EXERCISE:
Below is a block of records; please copy all of them exactly.

Dataset records:
____

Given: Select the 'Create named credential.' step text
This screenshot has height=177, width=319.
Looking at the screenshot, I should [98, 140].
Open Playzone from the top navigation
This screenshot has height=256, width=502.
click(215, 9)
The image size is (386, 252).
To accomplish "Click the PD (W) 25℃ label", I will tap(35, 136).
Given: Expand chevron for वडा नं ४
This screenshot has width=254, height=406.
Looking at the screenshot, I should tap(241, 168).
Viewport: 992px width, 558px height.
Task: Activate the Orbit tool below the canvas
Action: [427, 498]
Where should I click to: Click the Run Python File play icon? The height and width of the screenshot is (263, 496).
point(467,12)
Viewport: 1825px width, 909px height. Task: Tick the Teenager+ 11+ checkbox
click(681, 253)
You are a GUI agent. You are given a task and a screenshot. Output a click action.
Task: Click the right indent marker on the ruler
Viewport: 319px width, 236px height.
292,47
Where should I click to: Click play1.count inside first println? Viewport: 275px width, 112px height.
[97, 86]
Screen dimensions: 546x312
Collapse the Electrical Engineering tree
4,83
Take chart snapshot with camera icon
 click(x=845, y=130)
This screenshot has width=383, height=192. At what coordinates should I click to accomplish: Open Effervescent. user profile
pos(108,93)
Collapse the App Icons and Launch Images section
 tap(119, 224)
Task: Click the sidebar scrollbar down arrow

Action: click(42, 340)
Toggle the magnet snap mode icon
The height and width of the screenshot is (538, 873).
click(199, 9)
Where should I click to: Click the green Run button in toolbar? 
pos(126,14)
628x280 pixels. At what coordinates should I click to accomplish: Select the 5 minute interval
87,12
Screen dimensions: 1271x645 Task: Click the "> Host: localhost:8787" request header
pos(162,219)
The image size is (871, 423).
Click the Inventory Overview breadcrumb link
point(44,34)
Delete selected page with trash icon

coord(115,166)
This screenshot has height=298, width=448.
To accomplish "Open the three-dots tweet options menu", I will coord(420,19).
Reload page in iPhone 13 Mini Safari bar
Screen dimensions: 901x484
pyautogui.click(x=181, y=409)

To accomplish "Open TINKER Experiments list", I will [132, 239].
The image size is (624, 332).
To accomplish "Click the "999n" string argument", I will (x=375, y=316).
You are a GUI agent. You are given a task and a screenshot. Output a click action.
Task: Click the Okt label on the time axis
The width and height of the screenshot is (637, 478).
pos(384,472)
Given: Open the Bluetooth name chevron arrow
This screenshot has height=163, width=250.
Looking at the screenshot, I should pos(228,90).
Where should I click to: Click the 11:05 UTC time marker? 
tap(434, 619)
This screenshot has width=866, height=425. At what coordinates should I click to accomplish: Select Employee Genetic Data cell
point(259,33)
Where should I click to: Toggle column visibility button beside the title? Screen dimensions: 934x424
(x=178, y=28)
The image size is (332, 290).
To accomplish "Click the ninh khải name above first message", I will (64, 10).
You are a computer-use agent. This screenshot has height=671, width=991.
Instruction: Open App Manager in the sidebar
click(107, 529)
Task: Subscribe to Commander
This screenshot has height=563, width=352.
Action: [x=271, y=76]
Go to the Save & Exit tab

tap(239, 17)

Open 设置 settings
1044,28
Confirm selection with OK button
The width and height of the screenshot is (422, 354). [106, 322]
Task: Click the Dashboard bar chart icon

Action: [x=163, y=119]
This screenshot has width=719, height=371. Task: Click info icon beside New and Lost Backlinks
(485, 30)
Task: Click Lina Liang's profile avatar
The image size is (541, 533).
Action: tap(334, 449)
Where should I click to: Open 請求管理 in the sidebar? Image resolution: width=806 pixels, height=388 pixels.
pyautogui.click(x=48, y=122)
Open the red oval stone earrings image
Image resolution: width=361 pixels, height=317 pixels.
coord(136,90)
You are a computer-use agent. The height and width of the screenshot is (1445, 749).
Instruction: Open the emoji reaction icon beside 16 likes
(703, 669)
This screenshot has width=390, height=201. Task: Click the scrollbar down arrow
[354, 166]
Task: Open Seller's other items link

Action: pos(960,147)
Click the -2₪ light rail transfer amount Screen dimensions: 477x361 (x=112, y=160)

____

SOLUTION TO THE EXERCISE:
Given: Select the 'Create named credential.' step text
This screenshot has height=177, width=319.
Looking at the screenshot, I should [98, 140].
Open Playzone from the top navigation
This screenshot has height=256, width=502.
click(215, 9)
The image size is (386, 252).
To accomplish "Click the PD (W) 25℃ label", I will tap(35, 136).
Given: Expand chevron for वडा नं ४
This screenshot has width=254, height=406.
Looking at the screenshot, I should tap(241, 168).
Viewport: 992px width, 558px height.
Task: Activate the Orbit tool below the canvas
Action: [427, 498]
Where should I click to: Click the Run Python File play icon? The height and width of the screenshot is (263, 496).
point(467,12)
Viewport: 1825px width, 909px height. Task: Tick the Teenager+ 11+ checkbox
click(681, 253)
You are a GUI agent. You are given a task and a screenshot. Output a click action.
Task: Click the right indent marker on the ruler
Viewport: 319px width, 236px height.
292,47
Where should I click to: Click play1.count inside first println? Viewport: 275px width, 112px height.
[97, 86]
Screen dimensions: 546x312
Collapse the Electrical Engineering tree
4,83
Take chart snapshot with camera icon
 click(x=845, y=130)
This screenshot has width=383, height=192. At what coordinates should I click to accomplish: Open Effervescent. user profile
pos(108,93)
Collapse the App Icons and Launch Images section
 tap(119, 224)
Task: Click the sidebar scrollbar down arrow

Action: click(42, 340)
Toggle the magnet snap mode icon
The height and width of the screenshot is (538, 873).
click(199, 9)
Where should I click to: Click the green Run button in toolbar? 
pos(126,14)
628x280 pixels. At what coordinates should I click to accomplish: Select the 5 minute interval
87,12
Screen dimensions: 1271x645 Task: Click the "> Host: localhost:8787" request header
pos(162,219)
The image size is (871, 423).
Click the Inventory Overview breadcrumb link
point(44,34)
Delete selected page with trash icon

coord(115,166)
This screenshot has height=298, width=448.
To accomplish "Open the three-dots tweet options menu", I will coord(420,19).
Reload page in iPhone 13 Mini Safari bar
Screen dimensions: 901x484
pyautogui.click(x=181, y=409)

To accomplish "Open TINKER Experiments list", I will [132, 239].
The image size is (624, 332).
To accomplish "Click the "999n" string argument", I will (x=375, y=316).
You are a GUI agent. You are given a task and a screenshot. Output a click action.
Task: Click the Okt label on the time axis
The width and height of the screenshot is (637, 478).
pos(384,472)
Given: Open the Bluetooth name chevron arrow
This screenshot has height=163, width=250.
Looking at the screenshot, I should pos(228,90).
Where should I click to: Click the 11:05 UTC time marker? 
tap(434, 619)
This screenshot has width=866, height=425. At what coordinates should I click to accomplish: Select Employee Genetic Data cell
point(259,33)
Where should I click to: Toggle column visibility button beside the title? Screen dimensions: 934x424
(x=178, y=28)
The image size is (332, 290).
To accomplish "Click the ninh khải name above first message", I will (64, 10).
You are a computer-use agent. This screenshot has height=671, width=991.
Instruction: Open App Manager in the sidebar
click(107, 529)
Task: Subscribe to Commander
This screenshot has height=563, width=352.
Action: [x=271, y=76]
Go to the Save & Exit tab

tap(239, 17)

Open 设置 settings
1044,28
Confirm selection with OK button
The width and height of the screenshot is (422, 354). [106, 322]
Task: Click the Dashboard bar chart icon

Action: [x=163, y=119]
This screenshot has width=719, height=371. Task: Click info icon beside New and Lost Backlinks
(485, 30)
Task: Click Lina Liang's profile avatar
The image size is (541, 533).
Action: tap(334, 449)
Where should I click to: Open 請求管理 in the sidebar? Image resolution: width=806 pixels, height=388 pixels.
pyautogui.click(x=48, y=122)
Open the red oval stone earrings image
Image resolution: width=361 pixels, height=317 pixels.
coord(136,90)
You are a computer-use agent. The height and width of the screenshot is (1445, 749).
Instruction: Open the emoji reaction icon beside 16 likes
(703, 669)
This screenshot has width=390, height=201. Task: Click the scrollbar down arrow
[354, 166]
Task: Open Seller's other items link

Action: pos(960,147)
Click the -2₪ light rail transfer amount Screen dimensions: 477x361 (x=112, y=160)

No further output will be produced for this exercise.